[Problem statement] Once you reach the line with "Task: Click the Rotate tool icon", transcribe it and every line after it to the end of the records, exactly, but not the pictures.

[Material to process]
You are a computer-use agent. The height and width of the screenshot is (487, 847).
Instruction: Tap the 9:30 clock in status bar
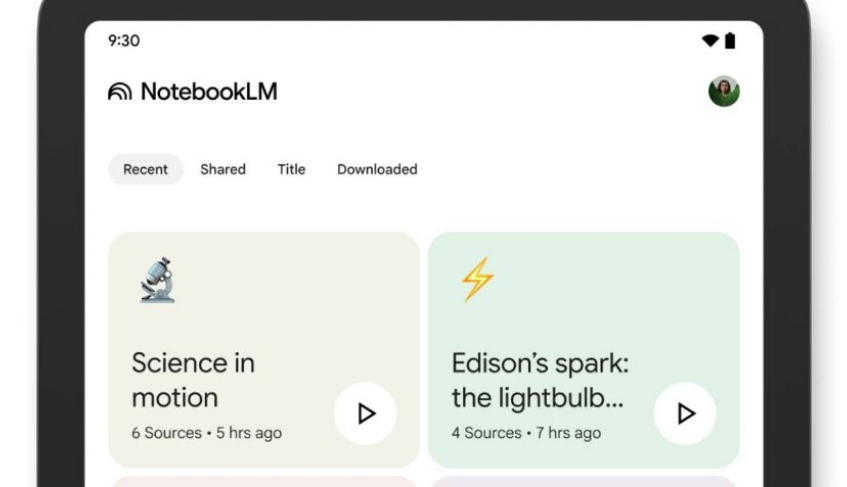124,41
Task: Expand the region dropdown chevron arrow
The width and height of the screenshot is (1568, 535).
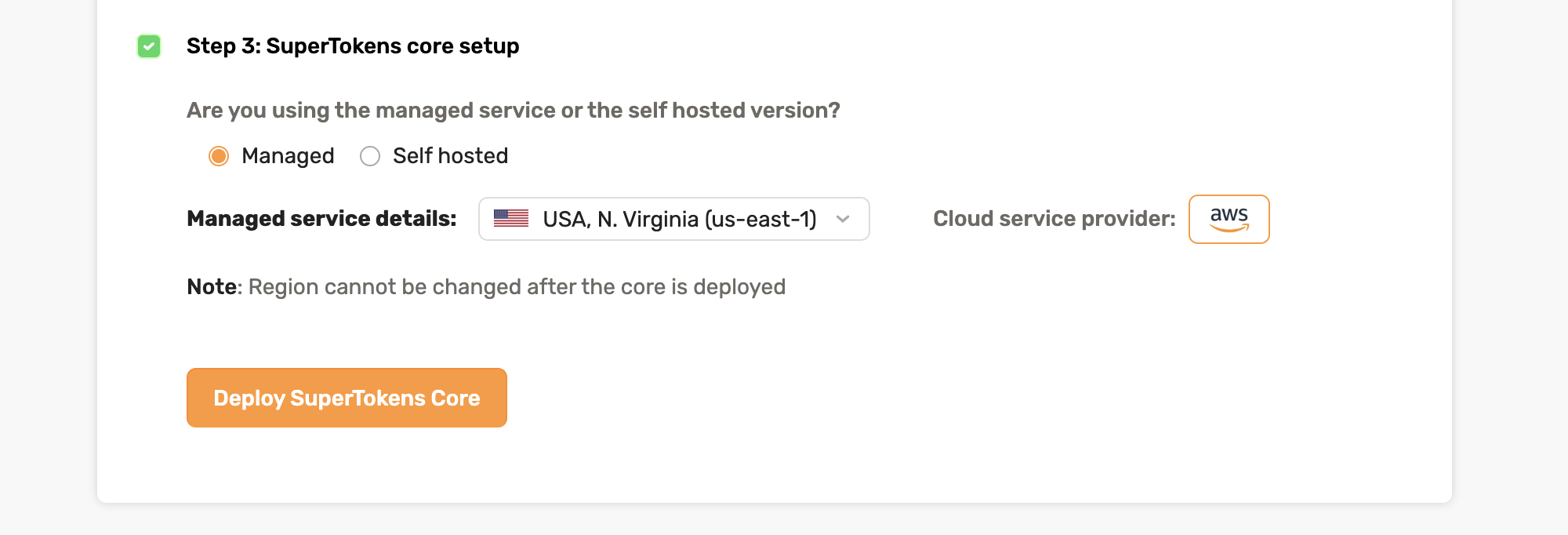Action: [x=843, y=219]
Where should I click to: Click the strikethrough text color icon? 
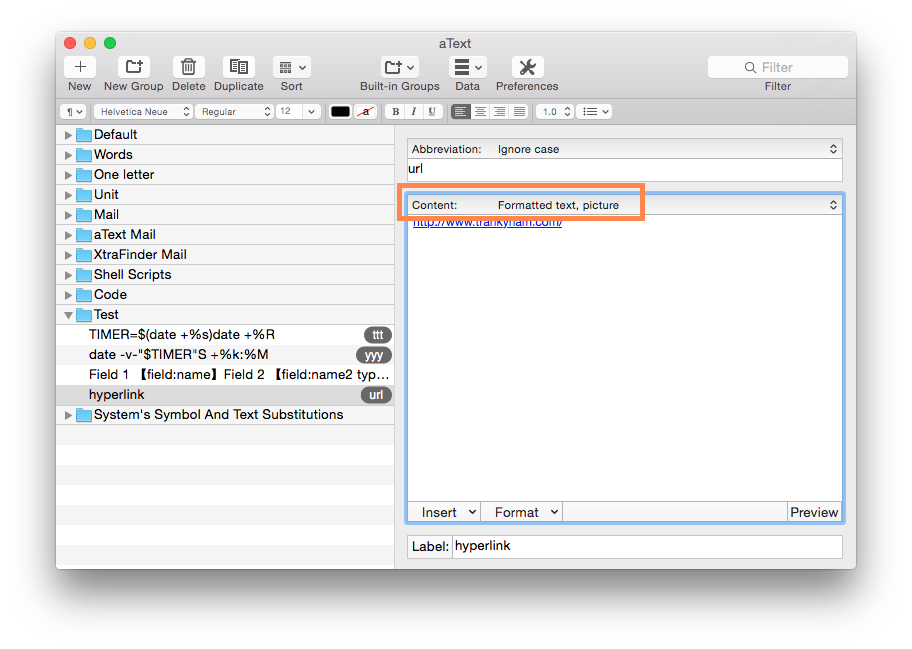pos(366,112)
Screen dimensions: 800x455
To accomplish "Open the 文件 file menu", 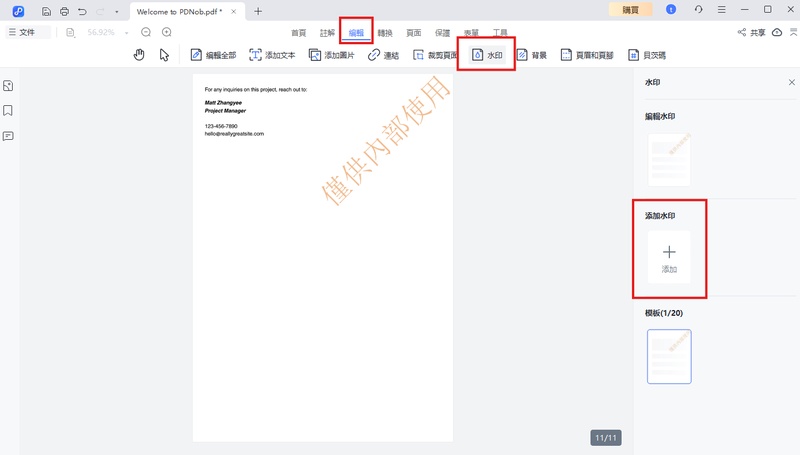I will [x=21, y=33].
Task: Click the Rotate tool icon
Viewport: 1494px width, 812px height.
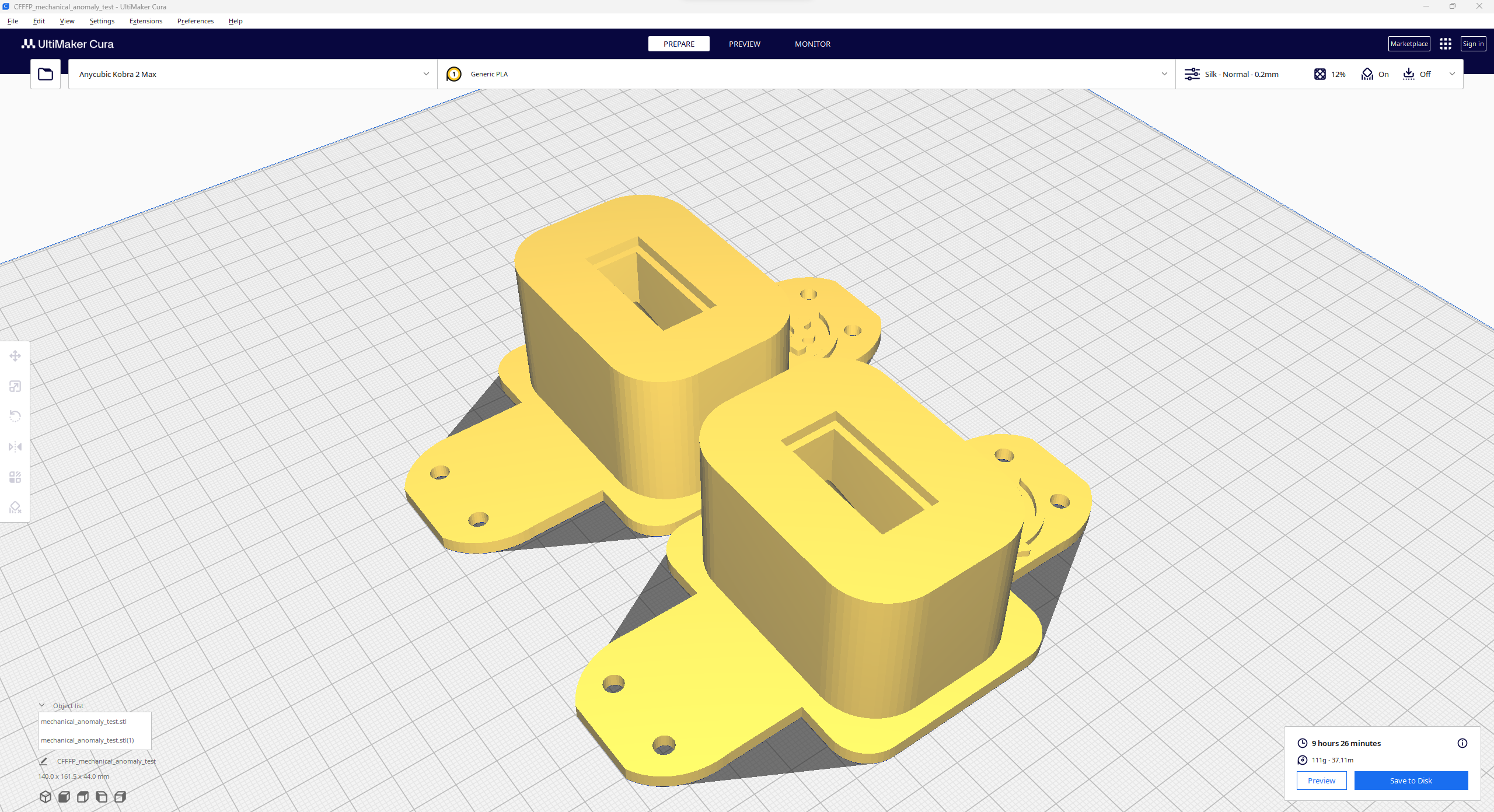Action: (15, 416)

[Expected answer]
Task: Click the Rotate tool icon
Viewport: 1494px width, 812px height.
Action: (15, 416)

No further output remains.